• **WORK TO COMPLETE**
Go through the data below and return each line where the string "share" occurs.

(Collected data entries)
BEGIN
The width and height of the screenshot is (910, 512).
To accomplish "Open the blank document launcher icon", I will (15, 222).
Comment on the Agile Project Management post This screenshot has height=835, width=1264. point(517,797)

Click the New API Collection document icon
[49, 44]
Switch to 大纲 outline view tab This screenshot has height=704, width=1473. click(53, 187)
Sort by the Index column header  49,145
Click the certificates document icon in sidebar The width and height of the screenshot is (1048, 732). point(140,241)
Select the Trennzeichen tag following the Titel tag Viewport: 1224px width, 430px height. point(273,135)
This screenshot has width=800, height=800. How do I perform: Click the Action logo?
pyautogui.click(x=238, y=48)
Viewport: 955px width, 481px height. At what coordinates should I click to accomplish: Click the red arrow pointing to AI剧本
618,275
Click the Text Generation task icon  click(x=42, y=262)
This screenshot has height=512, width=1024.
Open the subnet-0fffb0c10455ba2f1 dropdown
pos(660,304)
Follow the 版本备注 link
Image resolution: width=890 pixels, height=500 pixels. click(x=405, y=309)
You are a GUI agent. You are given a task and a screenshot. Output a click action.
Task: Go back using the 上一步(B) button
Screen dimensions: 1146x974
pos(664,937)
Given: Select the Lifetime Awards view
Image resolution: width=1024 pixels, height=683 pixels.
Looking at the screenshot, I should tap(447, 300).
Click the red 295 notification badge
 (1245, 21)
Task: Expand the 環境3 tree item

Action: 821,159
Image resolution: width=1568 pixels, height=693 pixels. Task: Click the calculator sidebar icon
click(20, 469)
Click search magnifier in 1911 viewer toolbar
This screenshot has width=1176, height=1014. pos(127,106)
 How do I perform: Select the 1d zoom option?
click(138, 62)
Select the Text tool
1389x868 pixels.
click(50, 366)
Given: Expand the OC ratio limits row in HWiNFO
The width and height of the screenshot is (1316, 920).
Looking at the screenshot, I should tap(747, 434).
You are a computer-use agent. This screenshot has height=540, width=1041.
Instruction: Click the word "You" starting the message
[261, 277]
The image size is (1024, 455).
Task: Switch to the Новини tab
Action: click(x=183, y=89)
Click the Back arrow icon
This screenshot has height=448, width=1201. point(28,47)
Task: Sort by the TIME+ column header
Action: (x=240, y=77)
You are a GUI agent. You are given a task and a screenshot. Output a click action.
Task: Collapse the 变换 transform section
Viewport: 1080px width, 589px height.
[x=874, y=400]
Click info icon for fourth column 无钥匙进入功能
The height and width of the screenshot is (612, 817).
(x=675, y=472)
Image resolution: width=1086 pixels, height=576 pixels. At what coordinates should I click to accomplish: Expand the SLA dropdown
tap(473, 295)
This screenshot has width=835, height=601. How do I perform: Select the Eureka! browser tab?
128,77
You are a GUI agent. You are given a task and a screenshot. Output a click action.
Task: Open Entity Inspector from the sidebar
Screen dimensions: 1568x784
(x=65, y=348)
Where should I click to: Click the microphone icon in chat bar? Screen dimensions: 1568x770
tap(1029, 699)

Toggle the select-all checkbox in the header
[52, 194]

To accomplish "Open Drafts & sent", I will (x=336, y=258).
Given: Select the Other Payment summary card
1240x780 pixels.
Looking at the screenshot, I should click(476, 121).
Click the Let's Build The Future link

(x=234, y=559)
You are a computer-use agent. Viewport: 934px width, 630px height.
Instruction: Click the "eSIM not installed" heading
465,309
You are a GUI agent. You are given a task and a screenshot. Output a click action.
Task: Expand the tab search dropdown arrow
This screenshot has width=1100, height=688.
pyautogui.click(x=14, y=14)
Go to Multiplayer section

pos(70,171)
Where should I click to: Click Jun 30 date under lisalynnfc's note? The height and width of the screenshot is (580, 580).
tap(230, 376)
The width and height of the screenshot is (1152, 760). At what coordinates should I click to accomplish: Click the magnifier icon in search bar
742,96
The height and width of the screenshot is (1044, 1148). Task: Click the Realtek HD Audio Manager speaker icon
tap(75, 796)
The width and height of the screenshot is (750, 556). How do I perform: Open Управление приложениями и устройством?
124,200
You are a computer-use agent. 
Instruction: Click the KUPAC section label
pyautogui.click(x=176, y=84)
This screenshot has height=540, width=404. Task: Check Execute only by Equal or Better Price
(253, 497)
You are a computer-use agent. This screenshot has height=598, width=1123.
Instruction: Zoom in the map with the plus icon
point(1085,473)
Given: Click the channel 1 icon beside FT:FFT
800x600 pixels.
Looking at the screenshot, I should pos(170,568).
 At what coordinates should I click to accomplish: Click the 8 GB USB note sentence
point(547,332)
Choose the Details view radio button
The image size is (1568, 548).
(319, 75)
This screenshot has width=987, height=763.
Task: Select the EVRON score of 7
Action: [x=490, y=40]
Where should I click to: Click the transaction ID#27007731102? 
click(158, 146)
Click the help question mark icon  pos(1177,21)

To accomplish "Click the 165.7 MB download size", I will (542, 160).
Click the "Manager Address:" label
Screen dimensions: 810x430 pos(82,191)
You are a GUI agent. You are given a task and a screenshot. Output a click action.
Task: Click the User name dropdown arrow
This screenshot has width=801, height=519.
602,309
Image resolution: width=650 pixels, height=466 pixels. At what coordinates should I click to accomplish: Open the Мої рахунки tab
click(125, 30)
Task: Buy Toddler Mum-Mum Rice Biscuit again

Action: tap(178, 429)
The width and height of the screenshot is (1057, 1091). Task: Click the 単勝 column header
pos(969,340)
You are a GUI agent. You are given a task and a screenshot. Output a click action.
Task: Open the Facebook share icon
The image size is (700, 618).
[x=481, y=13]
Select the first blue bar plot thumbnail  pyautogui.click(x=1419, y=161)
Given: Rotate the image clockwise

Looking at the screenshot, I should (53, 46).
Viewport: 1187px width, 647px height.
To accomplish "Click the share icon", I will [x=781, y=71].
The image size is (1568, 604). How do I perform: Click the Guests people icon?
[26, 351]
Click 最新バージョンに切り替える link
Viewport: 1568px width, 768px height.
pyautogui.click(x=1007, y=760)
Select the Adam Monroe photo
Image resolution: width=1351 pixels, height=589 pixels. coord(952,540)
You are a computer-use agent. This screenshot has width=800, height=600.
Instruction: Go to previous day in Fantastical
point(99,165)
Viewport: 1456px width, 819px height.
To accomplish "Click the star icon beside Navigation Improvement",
END
• **EXERCISE OUTPUT**
Task: Open the Facebook share icon
To accomplish "Click the share icon", I will [x=781, y=71].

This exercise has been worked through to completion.